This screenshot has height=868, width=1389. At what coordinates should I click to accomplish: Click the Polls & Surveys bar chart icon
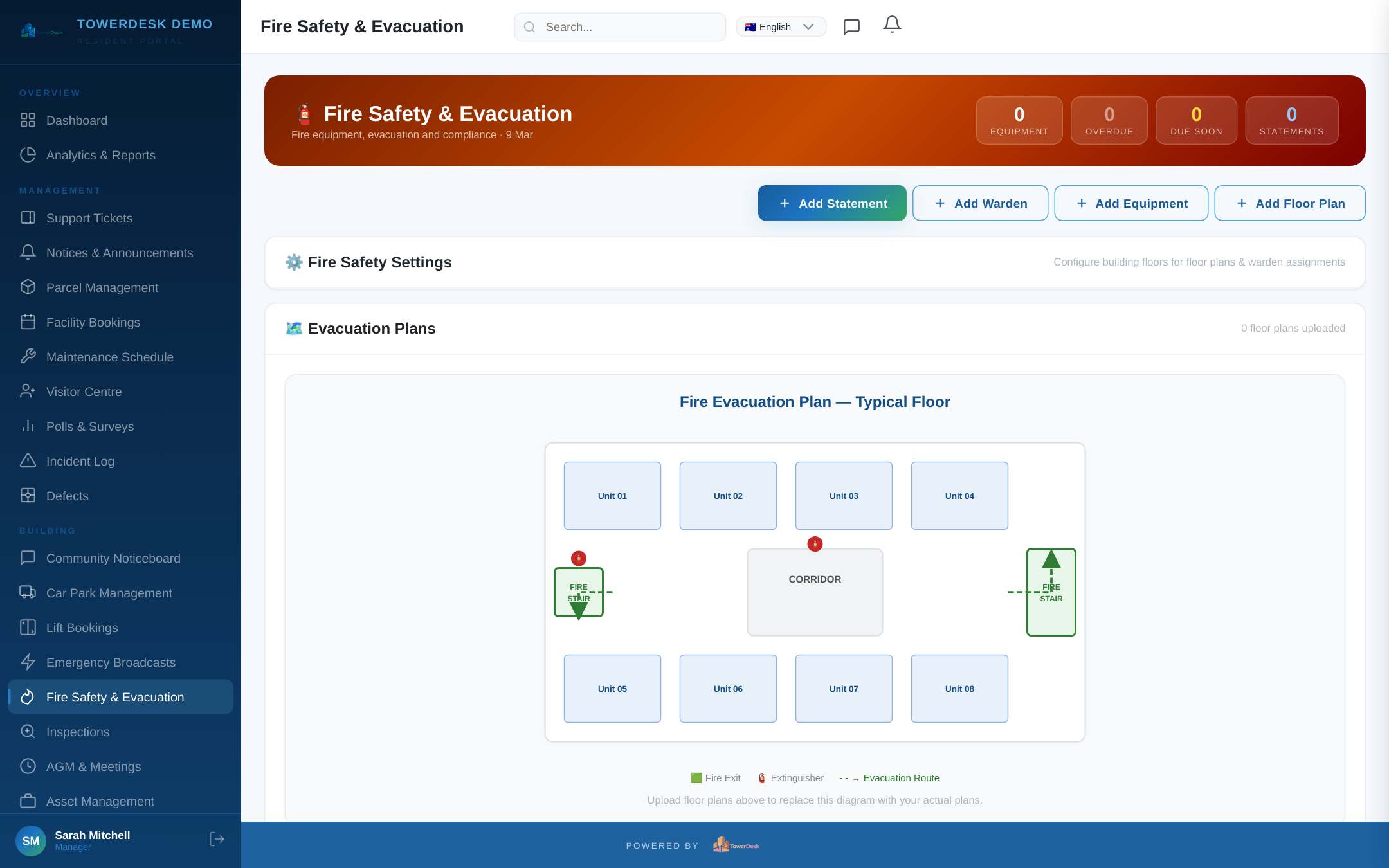click(x=28, y=426)
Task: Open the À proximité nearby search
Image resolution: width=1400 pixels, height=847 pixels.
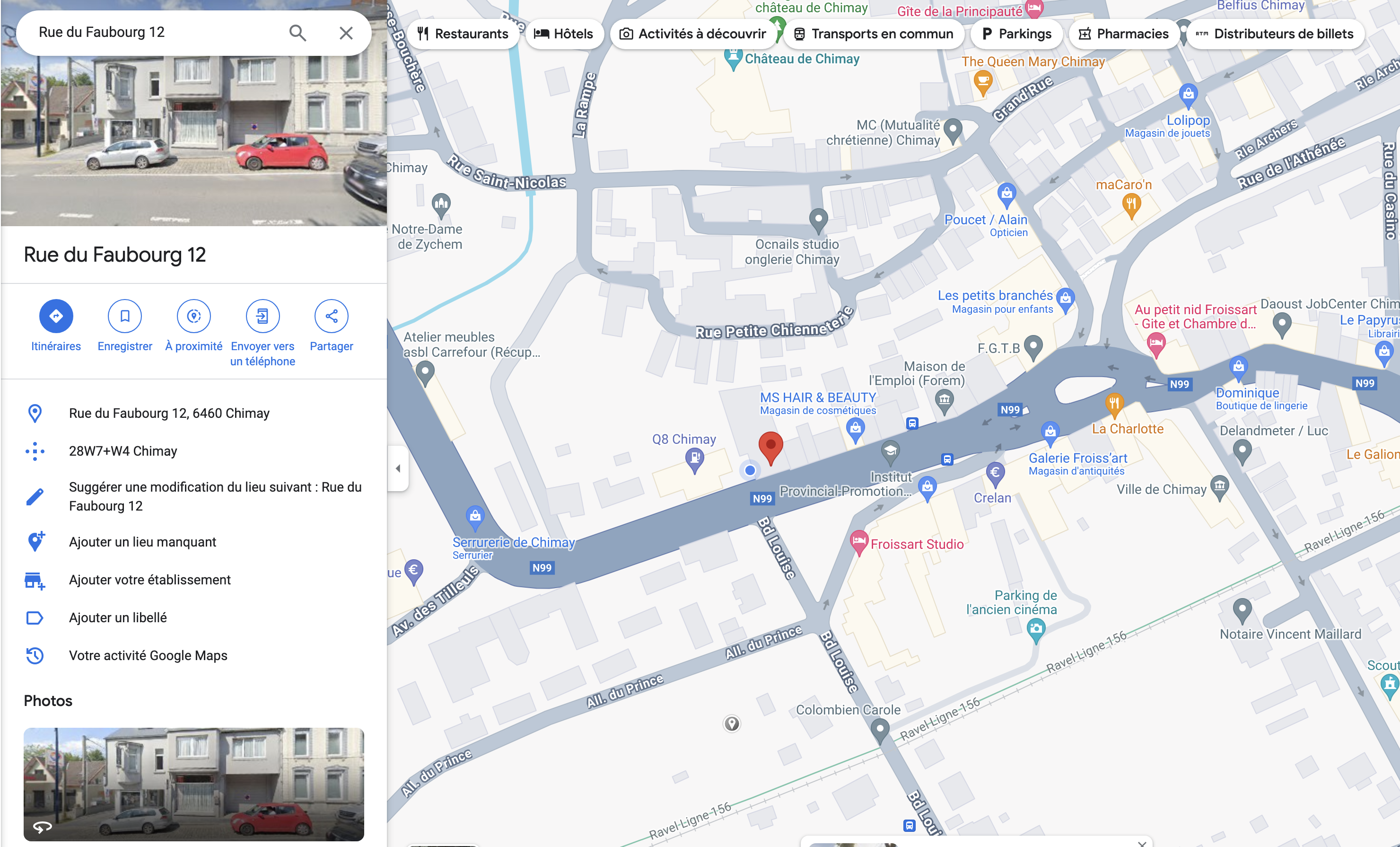Action: tap(194, 316)
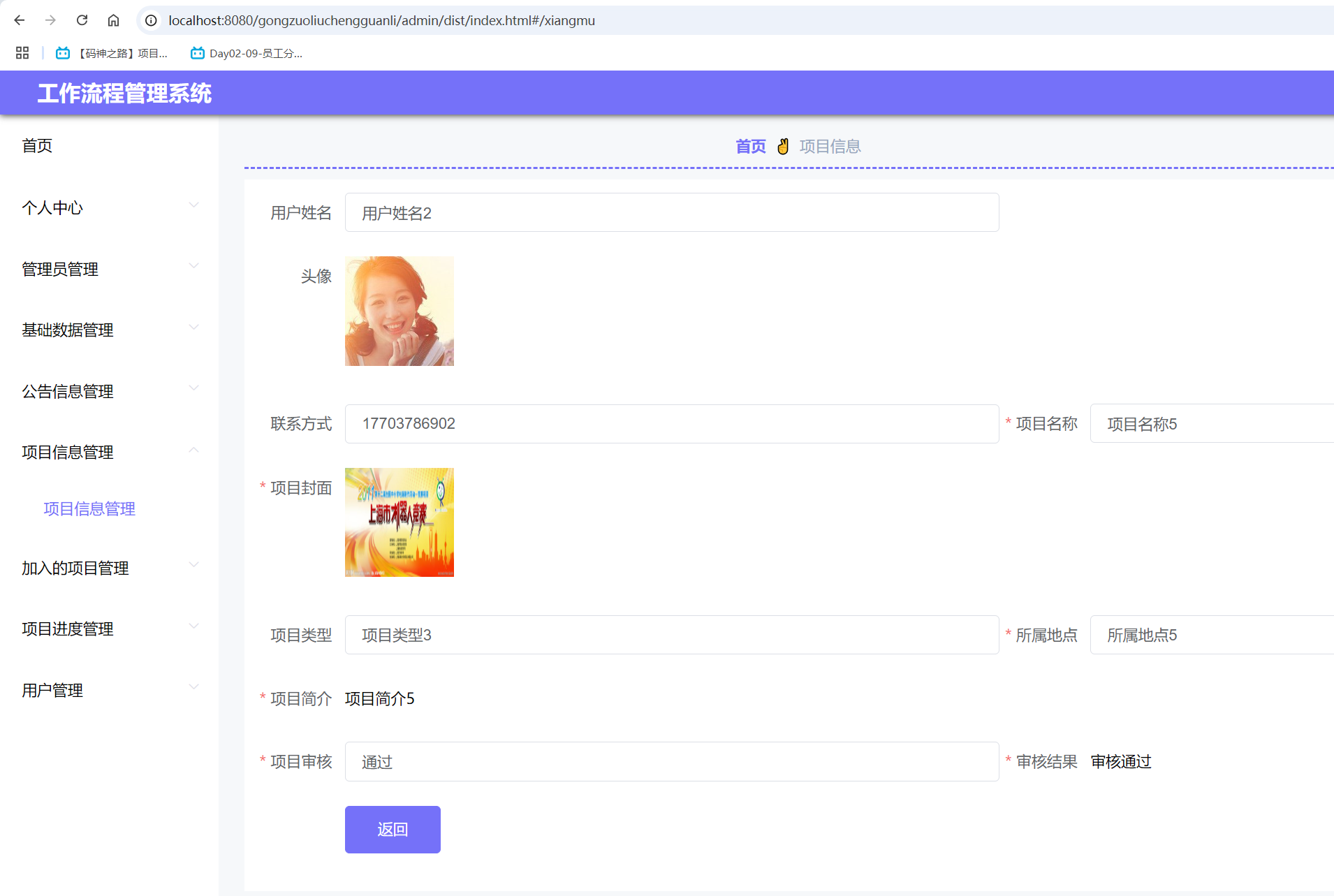
Task: Expand the 基础数据管理 section
Action: pyautogui.click(x=108, y=330)
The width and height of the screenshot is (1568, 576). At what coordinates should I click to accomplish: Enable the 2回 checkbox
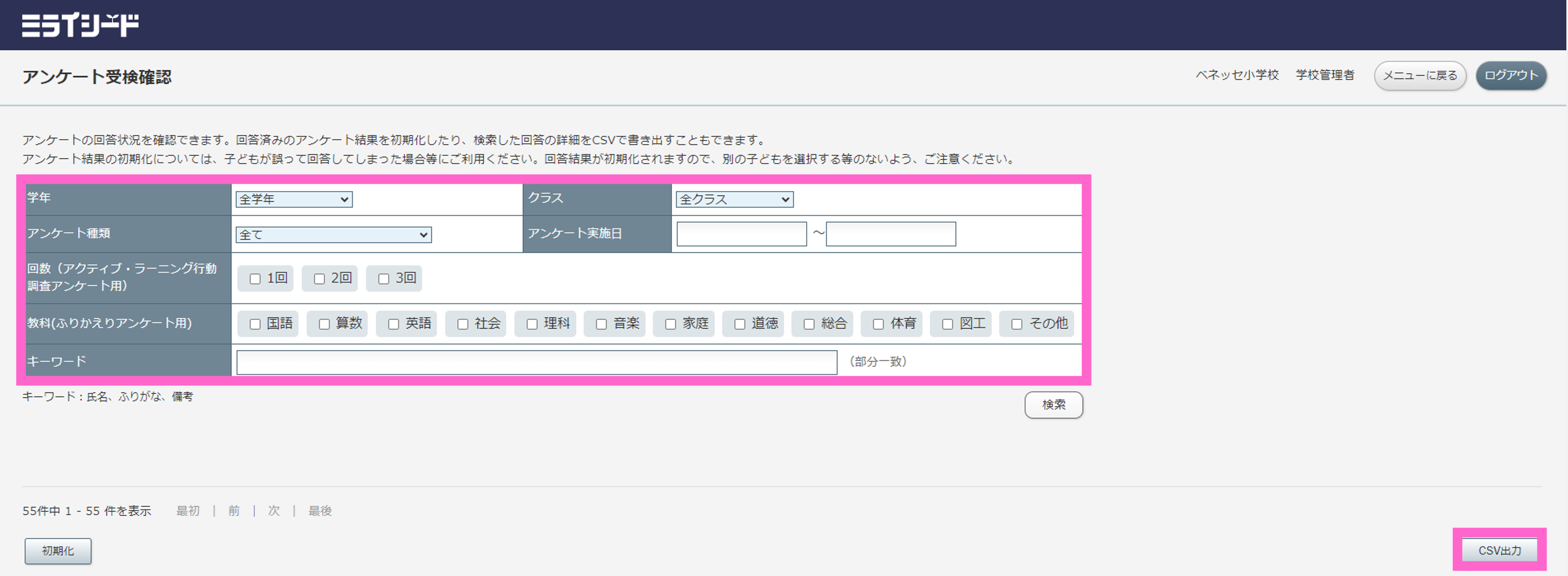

##########

- Problem to work on:
Exact copy, no pictures: reproduce the whole listing above.

- Response:
This screenshot has height=868, width=1389. At what coordinates should I click to accomplish: Click the Polls & Surveys bar chart icon
click(x=28, y=426)
Task: Open the À proximité nearby search
Image resolution: width=1400 pixels, height=847 pixels.
Action: tap(194, 316)
Task: Expand the 基础数据管理 section
Action: pyautogui.click(x=108, y=330)
The width and height of the screenshot is (1568, 576). At what coordinates should I click to accomplish: Enable the 2回 checkbox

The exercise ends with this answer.